PRTPlot {WVPlots} | R Documentation |
Plot Precision-Recall or Enrichment-Recall as a function of threshold.
Description
Plot classifier performance metrics as a function of threshold.
Usage
PRTPlot(
frame,
predVar,
truthVar,
truthTarget,
title,
...,
plotvars = c("precision", "recall"),
thresholdrange = c(-Inf, Inf),
linecolor = "black"
)
Arguments
frame |
data frame to get values from |
predVar |
name of the column of predicted scores |
truthVar |
name of the column of actual outcomes in frame |
truthTarget |
value we consider to be positive |
title |
title to place on plot |
... |
no unnamed argument, added to force named binding of later arguments. |
plotvars |
variables to plot, must be at least one of the measures listed below. Defaults to c("precision", "recall") |
thresholdrange |
range of thresholds to plot. |
linecolor |
line color for the plot |
Details
For a classifier, the precision is what fraction of predicted positives are true positives; the recall is what fraction of true positives the classifier finds, and the enrichment is the ratio of classifier precision to the average rate of positives. Plotting precision-recall or enrichment-recall as a function of classifier score helps identify a score threshold that achieves an acceptable tradeoff between precision and recall, or enrichment and recall.
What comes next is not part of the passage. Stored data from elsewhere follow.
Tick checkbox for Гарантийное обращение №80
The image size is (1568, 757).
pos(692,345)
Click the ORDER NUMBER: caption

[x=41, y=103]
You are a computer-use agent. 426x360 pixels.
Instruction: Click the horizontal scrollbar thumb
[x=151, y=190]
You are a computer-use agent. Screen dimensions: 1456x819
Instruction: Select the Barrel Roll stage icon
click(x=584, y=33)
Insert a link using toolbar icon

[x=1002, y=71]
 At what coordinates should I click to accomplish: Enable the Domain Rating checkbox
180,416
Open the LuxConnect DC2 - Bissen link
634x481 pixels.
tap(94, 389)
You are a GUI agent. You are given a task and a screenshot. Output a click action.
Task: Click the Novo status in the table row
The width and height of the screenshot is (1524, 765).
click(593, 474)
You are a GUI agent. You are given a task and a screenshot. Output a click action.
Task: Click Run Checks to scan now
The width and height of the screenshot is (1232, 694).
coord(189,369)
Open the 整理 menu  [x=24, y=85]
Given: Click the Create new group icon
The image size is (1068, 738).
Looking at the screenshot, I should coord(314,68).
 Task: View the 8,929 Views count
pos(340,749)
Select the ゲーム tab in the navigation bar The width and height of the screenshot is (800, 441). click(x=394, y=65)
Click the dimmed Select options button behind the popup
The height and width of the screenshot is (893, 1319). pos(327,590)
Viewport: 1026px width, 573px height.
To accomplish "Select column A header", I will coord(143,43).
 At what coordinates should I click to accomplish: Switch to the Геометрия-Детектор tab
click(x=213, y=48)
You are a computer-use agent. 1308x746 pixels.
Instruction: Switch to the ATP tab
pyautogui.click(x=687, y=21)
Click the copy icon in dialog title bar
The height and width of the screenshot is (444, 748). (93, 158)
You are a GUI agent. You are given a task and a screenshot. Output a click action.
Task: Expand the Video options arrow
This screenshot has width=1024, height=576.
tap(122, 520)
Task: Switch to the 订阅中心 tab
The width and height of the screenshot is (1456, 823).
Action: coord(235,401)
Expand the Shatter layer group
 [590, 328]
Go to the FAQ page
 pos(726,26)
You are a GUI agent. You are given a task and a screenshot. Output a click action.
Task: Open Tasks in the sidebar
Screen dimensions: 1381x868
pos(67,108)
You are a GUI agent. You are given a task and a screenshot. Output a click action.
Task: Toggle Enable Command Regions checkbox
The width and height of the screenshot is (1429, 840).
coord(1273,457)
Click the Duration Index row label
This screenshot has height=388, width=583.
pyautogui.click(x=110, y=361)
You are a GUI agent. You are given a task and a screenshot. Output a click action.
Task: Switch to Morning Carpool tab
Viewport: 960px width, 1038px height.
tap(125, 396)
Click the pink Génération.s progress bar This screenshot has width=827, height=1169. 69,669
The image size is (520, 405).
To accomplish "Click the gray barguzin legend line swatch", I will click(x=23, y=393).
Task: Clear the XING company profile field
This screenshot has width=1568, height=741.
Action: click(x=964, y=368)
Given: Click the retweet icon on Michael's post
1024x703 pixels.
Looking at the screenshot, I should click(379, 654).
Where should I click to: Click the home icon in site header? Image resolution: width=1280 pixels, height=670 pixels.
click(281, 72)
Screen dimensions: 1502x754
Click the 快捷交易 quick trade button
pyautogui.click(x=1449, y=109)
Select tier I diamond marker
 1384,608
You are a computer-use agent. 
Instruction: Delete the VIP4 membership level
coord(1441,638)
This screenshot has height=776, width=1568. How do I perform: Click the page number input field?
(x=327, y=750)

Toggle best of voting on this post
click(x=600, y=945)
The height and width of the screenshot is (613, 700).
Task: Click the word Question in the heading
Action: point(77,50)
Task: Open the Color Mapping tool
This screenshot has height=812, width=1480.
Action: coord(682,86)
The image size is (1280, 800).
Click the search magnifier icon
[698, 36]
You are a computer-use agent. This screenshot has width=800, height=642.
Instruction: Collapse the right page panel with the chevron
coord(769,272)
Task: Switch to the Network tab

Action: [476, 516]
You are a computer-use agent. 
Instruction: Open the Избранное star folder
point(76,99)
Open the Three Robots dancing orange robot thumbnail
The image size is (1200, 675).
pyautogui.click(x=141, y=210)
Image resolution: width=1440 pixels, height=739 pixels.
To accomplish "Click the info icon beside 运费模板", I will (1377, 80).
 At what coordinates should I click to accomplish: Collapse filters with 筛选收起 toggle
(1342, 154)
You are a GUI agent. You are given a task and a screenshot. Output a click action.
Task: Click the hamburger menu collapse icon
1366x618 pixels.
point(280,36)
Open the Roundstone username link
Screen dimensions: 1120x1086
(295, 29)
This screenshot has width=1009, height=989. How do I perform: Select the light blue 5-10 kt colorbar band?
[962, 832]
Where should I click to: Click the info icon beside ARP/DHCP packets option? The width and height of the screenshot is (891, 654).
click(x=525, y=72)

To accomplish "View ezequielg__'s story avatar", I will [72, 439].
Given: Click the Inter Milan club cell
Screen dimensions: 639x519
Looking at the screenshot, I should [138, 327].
In addition to precision/recall, PRTPlot
can plot a number of other metrics:
precision: fraction of predicted positives that are true positives
recall: fraction of true positives that were predicted to be true
enrichment: ratio of classifier precision to prevalence of positive class
sensitivity: the same as recall (also known as the true positive rate)
specificity: fraction of true negatives to all negatives (or 1 - false_positive_rate)
false_positive_rate: fraction of negatives predicted to be true over all negatives
For example, plotting sensitivity/false_positive_rate as functions of threshold will "unroll" an ROC Plot.
Plots are in a single column, in the order specified by plotvars
.
See Also
Examples
if (requireNamespace('data.table', quietly = TRUE)) {
# don't multi-thread during CRAN checks
data.table::setDTthreads(1)
}
df <- iris
df$isVersicolor <- with(df, Species=='versicolor')
model = glm(isVersicolor ~ Petal.Length + Petal.Width + Sepal.Length + Sepal.Width,
data=df, family=binomial)
df$pred = predict(model, newdata=df, type="response")
WVPlots::PRTPlot(df, "pred", "isVersicolor", TRUE, title="Example Precision-Recall threshold plot")
if (FALSE) {
WVPlots::PRTPlot(df, "pred", "isVersicolor", TRUE,
plotvars = c("sensitivity", "specificity", "false_positive_rate"),
title="Sensitivity/specificity/FPR as functions of threshold")
}